(Dataset excerpts)
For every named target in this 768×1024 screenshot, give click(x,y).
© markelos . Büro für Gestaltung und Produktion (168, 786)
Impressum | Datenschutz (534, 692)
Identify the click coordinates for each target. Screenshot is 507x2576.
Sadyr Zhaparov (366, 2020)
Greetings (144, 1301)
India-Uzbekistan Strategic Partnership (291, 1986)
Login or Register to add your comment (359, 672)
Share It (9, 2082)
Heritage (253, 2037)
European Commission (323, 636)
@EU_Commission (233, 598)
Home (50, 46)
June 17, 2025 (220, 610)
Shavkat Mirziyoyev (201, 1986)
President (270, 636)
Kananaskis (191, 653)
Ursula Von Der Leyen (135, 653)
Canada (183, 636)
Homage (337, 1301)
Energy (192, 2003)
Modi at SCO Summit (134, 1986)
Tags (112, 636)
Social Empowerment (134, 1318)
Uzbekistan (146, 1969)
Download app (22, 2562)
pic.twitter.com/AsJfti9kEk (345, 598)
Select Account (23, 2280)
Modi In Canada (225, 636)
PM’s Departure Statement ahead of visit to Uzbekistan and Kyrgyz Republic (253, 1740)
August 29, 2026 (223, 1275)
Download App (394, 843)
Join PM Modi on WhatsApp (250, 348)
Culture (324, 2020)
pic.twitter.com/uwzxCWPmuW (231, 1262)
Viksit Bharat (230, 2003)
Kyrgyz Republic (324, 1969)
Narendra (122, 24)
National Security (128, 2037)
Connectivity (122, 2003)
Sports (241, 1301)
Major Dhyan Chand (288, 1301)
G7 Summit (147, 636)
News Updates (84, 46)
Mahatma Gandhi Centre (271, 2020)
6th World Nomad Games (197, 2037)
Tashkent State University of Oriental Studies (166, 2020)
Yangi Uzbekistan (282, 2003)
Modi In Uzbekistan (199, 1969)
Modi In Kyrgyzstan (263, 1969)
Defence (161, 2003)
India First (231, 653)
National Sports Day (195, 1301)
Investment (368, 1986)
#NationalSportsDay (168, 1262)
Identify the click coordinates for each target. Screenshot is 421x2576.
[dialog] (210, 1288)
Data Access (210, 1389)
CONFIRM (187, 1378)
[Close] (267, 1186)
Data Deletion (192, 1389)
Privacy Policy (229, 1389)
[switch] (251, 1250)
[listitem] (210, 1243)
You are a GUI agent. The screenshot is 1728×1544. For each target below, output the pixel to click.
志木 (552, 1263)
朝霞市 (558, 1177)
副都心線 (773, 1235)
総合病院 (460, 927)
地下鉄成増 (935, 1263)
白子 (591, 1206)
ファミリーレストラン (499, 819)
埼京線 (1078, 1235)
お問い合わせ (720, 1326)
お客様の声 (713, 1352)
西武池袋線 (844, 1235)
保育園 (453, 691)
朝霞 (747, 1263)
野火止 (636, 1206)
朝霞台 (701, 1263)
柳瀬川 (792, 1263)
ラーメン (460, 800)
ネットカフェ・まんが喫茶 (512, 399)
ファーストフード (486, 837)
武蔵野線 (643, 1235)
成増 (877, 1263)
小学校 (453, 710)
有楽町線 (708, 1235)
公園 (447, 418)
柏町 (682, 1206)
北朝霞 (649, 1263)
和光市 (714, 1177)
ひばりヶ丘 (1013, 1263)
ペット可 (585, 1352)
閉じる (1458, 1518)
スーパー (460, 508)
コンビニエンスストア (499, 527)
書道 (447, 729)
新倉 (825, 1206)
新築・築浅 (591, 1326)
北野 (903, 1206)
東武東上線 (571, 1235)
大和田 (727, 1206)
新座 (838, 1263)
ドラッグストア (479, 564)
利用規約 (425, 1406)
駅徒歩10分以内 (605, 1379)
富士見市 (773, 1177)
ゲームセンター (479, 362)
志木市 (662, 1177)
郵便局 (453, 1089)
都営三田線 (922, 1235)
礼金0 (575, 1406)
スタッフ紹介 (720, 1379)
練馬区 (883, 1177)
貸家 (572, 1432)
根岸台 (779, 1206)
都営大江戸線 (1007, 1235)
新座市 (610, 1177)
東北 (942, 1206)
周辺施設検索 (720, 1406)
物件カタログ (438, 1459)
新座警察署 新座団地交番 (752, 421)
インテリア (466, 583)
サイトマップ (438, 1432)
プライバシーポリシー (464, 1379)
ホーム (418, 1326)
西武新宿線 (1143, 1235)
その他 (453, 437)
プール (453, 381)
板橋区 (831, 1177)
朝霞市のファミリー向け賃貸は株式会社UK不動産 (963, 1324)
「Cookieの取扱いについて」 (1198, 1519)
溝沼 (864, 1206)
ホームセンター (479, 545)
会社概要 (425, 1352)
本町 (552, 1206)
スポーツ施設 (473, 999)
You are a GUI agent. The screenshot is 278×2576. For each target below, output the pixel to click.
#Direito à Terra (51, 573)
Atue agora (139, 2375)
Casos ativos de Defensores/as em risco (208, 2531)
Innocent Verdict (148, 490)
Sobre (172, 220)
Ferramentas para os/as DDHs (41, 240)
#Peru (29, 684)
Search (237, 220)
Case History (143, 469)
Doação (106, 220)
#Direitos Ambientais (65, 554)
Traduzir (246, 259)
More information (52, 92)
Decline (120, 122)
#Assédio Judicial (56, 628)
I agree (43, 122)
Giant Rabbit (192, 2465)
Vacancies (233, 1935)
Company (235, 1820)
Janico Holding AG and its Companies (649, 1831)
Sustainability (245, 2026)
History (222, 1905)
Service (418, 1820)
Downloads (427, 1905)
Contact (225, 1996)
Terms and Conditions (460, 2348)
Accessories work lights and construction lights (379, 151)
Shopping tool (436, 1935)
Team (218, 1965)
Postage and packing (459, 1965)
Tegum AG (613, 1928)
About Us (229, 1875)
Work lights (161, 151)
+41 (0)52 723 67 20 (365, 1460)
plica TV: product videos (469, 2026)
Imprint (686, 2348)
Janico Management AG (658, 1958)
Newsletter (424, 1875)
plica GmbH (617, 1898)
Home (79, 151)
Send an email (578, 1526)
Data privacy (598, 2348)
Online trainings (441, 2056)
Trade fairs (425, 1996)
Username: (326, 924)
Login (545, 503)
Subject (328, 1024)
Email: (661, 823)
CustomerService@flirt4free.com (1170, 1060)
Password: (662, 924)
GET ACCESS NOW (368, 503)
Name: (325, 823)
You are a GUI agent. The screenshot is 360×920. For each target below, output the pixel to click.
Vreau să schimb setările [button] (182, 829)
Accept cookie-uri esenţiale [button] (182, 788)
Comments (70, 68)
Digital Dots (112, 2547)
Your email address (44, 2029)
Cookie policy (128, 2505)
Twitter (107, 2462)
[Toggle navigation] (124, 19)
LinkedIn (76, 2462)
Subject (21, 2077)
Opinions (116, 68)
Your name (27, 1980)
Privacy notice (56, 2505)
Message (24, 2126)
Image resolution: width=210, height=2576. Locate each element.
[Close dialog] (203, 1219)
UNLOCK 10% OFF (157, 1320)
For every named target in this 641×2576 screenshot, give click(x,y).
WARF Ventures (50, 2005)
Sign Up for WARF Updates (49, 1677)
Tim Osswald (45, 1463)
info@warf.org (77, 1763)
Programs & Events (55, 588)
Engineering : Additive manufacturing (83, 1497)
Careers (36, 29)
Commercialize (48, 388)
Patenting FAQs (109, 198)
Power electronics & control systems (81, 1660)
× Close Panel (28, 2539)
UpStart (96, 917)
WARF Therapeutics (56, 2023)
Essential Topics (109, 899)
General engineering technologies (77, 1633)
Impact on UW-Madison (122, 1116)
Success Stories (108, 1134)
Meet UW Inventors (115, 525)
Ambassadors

Directions for this task:
Set down, word for word, every line from the line that holds "WARF Ventures (50, 2005)" to the end of the entries above, including both ends.

Answer section:
WARF Ventures (50, 2005)
Sign Up for WARF Updates (49, 1677)
Tim Osswald (45, 1463)
info@warf.org (77, 1763)
Programs & Events (55, 588)
Engineering : Additive manufacturing (83, 1497)
Careers (36, 29)
Commercialize (48, 388)
Patenting FAQs (109, 198)
Power electronics & control systems (81, 1660)
× Close Panel (28, 2539)
UpStart (96, 917)
WARF Therapeutics (56, 2023)
Essential Topics (109, 899)
General engineering technologies (77, 1633)
Impact on UW-Madison (122, 1116)
Success Stories (108, 1134)
Meet UW Inventors (115, 525)
Ambassadors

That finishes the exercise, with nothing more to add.